Figure 6. Mitochondrial swelling is abolished in cells expressing oligomerization-defective mutants.
Clone 9 cells harboring GFP in the mitochondrial matrix were transfected with different constructs, and mitochondrial morphologies were evaluated. (A, B, C, D) Different mitochondrial morphologies: normal tubular morphology (A, Tb), swollen ball-shape mitochondria (B, Sw), The mixture of swollen and tubular mitochondria (C, Sw/tb), and aggregated and collapsed mitochondria (D, Aggr). Scale bar: 10μm. (E) Cell counting for different mitochondrial phenotypes. More than 300 transfected cells were examined from three separate experiments. Most of the cells overexpressing Myc-hFis1[32-152] contained swollen mitochondria or a mixture of swollen and tubular mitochondria.
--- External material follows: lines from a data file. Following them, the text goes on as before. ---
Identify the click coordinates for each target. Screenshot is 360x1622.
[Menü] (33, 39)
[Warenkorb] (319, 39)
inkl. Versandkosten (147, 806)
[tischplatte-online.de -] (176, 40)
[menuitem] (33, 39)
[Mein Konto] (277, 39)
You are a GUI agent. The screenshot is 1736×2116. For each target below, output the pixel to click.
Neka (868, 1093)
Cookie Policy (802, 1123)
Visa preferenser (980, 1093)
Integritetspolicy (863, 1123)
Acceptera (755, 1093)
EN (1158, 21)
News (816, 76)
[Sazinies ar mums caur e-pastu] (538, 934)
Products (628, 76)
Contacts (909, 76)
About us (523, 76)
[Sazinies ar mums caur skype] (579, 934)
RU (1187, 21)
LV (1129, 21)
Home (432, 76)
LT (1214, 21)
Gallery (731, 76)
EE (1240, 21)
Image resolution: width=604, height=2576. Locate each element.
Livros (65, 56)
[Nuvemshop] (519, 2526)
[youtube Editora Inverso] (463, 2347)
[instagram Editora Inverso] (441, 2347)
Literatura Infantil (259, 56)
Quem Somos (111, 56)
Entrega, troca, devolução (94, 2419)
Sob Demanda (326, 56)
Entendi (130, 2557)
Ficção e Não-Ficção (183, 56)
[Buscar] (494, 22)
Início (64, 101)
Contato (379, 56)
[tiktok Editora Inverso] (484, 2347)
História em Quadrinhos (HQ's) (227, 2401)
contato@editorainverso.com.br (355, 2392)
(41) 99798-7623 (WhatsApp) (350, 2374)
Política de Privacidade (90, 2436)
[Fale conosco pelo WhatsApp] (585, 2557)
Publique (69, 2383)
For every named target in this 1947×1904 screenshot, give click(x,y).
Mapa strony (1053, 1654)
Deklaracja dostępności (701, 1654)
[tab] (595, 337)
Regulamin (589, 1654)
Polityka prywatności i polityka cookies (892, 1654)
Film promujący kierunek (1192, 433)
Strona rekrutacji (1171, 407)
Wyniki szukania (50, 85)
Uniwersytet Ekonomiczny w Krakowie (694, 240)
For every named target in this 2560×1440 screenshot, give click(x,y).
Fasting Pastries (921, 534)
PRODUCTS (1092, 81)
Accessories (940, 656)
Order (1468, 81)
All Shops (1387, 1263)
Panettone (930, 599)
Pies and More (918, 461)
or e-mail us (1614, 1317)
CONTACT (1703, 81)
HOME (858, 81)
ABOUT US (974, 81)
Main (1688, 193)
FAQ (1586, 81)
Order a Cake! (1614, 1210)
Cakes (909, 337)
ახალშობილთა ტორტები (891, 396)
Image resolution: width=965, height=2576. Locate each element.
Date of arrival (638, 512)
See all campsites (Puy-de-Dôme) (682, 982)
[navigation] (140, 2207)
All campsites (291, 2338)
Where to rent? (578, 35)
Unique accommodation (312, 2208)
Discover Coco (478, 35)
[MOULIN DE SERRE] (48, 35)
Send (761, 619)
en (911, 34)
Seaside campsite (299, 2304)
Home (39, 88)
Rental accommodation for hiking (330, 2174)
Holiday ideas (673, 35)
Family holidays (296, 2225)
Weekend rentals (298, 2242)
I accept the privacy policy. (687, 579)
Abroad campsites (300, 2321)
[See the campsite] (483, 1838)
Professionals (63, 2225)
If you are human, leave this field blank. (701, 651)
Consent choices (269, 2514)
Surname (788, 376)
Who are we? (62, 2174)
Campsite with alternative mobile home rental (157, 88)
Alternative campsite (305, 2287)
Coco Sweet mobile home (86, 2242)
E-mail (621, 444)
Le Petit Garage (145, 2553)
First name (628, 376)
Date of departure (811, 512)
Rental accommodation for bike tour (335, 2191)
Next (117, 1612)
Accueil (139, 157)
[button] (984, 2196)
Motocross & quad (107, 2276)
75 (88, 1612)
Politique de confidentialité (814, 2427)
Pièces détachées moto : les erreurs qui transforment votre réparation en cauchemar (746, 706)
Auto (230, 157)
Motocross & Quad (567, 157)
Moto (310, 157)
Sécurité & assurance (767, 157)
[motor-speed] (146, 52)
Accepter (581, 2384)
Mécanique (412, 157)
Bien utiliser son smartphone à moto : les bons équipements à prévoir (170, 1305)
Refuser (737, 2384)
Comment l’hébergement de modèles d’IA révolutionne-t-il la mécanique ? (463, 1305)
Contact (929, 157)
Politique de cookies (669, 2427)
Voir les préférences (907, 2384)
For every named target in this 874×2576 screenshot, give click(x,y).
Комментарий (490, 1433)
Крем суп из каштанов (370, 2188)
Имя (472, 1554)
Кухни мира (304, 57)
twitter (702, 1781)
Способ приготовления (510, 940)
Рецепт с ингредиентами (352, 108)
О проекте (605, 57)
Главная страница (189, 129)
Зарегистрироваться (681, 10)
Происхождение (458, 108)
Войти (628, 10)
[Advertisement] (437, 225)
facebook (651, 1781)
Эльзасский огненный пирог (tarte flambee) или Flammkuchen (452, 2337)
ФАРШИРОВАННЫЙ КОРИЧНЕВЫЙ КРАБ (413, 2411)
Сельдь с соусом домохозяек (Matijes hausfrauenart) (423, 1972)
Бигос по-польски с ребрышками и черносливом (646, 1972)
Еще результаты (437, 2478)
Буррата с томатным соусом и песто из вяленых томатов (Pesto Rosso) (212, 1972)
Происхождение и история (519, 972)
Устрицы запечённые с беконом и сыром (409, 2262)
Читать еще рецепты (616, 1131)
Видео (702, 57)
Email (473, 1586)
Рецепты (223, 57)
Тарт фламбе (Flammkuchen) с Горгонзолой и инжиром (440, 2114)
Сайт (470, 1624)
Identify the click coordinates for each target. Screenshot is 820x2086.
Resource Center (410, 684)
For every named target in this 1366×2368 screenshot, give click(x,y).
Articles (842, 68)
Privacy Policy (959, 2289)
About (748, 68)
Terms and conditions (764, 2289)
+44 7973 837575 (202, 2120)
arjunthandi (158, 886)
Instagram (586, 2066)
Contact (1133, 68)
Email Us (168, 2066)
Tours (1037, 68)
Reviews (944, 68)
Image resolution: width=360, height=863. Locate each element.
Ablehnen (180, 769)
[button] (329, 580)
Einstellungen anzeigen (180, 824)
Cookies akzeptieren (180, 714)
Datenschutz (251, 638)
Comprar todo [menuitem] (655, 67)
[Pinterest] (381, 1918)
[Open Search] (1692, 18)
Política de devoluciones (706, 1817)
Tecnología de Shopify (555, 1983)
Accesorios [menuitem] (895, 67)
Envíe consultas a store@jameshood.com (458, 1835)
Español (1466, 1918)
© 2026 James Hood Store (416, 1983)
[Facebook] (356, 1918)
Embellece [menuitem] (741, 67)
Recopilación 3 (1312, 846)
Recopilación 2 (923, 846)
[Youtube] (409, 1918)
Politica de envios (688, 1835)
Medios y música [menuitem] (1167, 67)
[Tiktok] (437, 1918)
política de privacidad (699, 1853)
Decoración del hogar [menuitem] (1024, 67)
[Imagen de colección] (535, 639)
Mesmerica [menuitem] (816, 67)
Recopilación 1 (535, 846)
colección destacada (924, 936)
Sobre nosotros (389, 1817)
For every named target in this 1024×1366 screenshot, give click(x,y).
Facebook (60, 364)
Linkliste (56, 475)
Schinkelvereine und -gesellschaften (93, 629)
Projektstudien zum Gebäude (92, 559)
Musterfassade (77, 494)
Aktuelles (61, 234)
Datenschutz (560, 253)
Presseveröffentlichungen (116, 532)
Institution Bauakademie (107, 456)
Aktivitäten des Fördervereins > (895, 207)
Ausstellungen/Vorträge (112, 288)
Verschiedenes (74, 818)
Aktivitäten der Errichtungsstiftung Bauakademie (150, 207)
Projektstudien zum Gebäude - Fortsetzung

These phenotypes were mostly absent in cells transfected with the oligomerization defective mutants Myc-hFis1[32-152]GGIDGG and Myc-hFis1[32-152]-Y87A, but not with E88A and K89A mutants. The normal tubular mitochondrial morphology was predominant in cells transfected with the oligomerization-defective mutants. Some cells showed the aggregated and entangled mitochondrial phenotype. Error bars represent SEM.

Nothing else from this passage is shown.